Fast forward to February 2024, Microsoft Fabric introduced Eventhouse as a workload in a Fabric workspace. This brings forward the power of KQL and Real-Time analytics to the Fabric ecosystem.
So now, I have a large amount of data in Fabric Eventhouse that I want to visualize with a force directed graph…
Let’s get started!
Pre-Requisites
If you want to follow along, you will need a Microsoft Fabric account (Get started with Fabric for Free).
Next, for this post, I used an open dataset from the Bureau of Transportation Statistics. The following files were used:
- Aviation Support Tables – Master Coordinate data
- When you download this file, you can choose the fields to be included in it. For this example, I only used AirportID, Airport, AirportName, AirportCityName and AirportStateCode.
- This Airport data will be loaded directly to a table in KQL.
- This file does not necessarily need to be unzipped.
- Airline Service Quality Performance 234 (On-Time performance data)
- For this blog, I only used the “April 2024” file from this link.
- This data will be accessed using a Lakehouse shortcut.
- Unzip this file to a local folder and change the extension from “.asc” to “.psv” because this is a pipe-separated file.
In order to use these downloaded files, I uploaded them to the “Files” section of the Lakehouse in my Fabric Workspace. If you do not have a Lakehouse in your workspace, first, navigate to your workspace and select “New” -> “More Options” and choose “Lakehouse” from the Data Engineering workloads.
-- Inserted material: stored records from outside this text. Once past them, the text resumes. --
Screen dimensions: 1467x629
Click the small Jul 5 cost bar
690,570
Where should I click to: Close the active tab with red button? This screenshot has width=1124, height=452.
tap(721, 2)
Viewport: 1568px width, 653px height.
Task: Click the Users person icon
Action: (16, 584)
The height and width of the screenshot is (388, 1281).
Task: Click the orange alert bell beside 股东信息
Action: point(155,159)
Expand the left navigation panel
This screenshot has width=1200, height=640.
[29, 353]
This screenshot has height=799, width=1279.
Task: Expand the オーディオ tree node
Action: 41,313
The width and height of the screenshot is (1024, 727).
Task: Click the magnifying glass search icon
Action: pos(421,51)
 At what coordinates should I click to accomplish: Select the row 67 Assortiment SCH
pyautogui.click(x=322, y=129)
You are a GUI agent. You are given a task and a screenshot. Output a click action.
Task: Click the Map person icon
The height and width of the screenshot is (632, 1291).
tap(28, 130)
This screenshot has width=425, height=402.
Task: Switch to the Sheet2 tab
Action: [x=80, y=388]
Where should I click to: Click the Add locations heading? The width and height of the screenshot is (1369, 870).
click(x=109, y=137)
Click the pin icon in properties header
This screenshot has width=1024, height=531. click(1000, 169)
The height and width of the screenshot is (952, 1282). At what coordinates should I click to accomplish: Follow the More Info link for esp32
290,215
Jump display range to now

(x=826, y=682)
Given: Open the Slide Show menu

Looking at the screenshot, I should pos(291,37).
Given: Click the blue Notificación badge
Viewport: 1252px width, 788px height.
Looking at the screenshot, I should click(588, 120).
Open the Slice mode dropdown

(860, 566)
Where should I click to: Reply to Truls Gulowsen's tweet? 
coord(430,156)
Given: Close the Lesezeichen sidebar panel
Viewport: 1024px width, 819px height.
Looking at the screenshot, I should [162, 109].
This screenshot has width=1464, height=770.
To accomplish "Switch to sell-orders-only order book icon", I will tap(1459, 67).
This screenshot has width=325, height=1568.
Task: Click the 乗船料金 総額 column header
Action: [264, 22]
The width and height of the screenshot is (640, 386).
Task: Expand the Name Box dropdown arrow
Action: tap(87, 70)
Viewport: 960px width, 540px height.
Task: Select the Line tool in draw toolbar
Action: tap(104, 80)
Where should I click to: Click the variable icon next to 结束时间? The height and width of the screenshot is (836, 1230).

Give your new Lakehouse a name and click “Create”.
Once you have a Lakehouse, you can upload the files by clicking on the Lakehouse to bring up the Lakehouse Explorer. First, in the Lakehouse Explorer, click the three dots next to “Files” and select “New subfolder” and create a folder for “Flights”. Next, click the three dots next to the “Flights” sub-folder and select “Upload” from the drop-down menu and choose the on-time performance file. Confirm that the file is uploaded to files by refreshing the page.
Next, an Eventhouse will be used to host the KQL Cluster where you will ingest the data for analysis. If you do not have an Eventhouse in your workspace, select “New” -> “More Options” and choose “Eventhouse” from “Real-Time Intelligence” workloads. Give your new Eventhouse a name and click “Create”.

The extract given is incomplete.